The Loop Electrosurgical Excision Procedure (LEEP) is an effective treatment for precancerous changes on the cervix. It uses a thin, heated wire loop to remove abnormal cells, often detected through Pap tests or colposcopy. This procedure prevents these cells, known as cervical dysplasia, from progressing to cervical cancer. LEEP is highly successful, with reported cure rates ranging from 73% to 99%.
Recurrence After LEEP
While LEEP is generally very effective, precancerous cells can sometimes return. Some studies indicate that around 4% of people may experience a recurrence within five years. Approximately 3.2% of individuals required further treatment for recurrent cervical dysplasia one year after their LEEP. This shows that while LEEP is successful for most, recurrence is a possibility.
Reasons for Recurrence
Several factors contribute to the potential return of precancerous cells after LEEP. The most common underlying cause is the persistence of human papillomavirus (HPV) infection, which initially led to the abnormal cell growth. LEEP removes affected cells but does not eliminate the HPV infection itself. If the HPV infection remains, it can lead to new precancerous changes.
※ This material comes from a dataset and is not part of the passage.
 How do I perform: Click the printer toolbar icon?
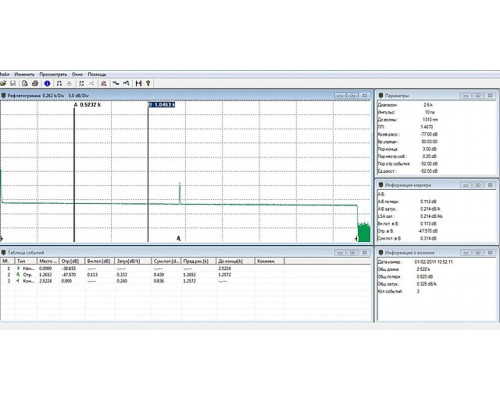[x=35, y=83]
Incomplete removal of affected tissue during the initial LEEP procedure is another reason for recurrence. This is often indicated by “positive margins,” meaning that abnormal cells were found at the edges of the removed tissue sample. While LEEP aims to remove all abnormal cells, sometimes microscopic portions may remain. Even with negative margins, HPV persistence can still lead to recurrence. A new HPV infection with a different strain after the procedure can also cause new precancerous changes to develop.
Ongoing Monitoring
Consistent monitoring is necessary after a LEEP procedure to detect any potential recurrence of precancerous cells. Regular follow-up appointments are scheduled to ensure treatment effectiveness and to identify any new abnormalities early. These follow-up visits typically involve Pap tests, which check for abnormal cervical cells, and HPV tests, which detect the presence of the virus. This ongoing surveillance allows for timely intervention if precancerous cells return.
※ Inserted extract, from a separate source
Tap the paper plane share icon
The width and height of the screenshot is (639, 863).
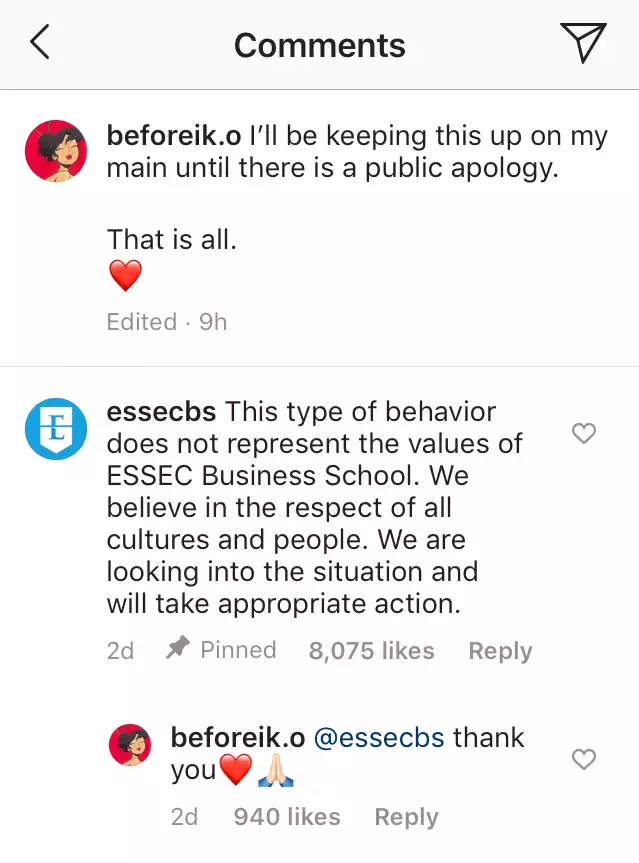click(583, 43)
A common follow-up schedule might include a Pap test and HPV test every 6 to 12 months for the first two years after LEEP. If results remain normal, routine screenings may then revert to every three to five years. In some cases, a colposcopy, a closer examination of the cervix, may also be performed during follow-up if test results are abnormal.
Treatment for Recurrence
If precancerous cells are detected again after an initial LEEP, several treatment options are available. The specific approach depends on the severity and location of the new abnormal cells. A repeat LEEP procedure is often a viable option, especially if the recurrence is similar to the initial finding.
Another treatment method is a cone biopsy, also known as a cold knife conization. This procedure removes a larger, cone-shaped section of tissue from the cervix, often used for more precise excision or if previous LEEP margins were positive. Other methods, such as laser ablation, which destroys abnormal cells with a laser, may also be considered.
Steps to Reduce Risk
Individuals can take several steps to reduce their risk of precancerous cells returning after LEEP. HPV vaccination protects against types of HPV that cause cervical cancer. Practicing safe sex, including consistent condom use, can reduce the risk of acquiring new HPV infections, though condoms do not offer complete protection. Avoiding smoking is another important step, as it significantly increases cervical cancer risk and impairs the body’s ability to clear HPV. Maintaining overall health and attending all recommended follow-up appointments are also essential for long-term management and early detection.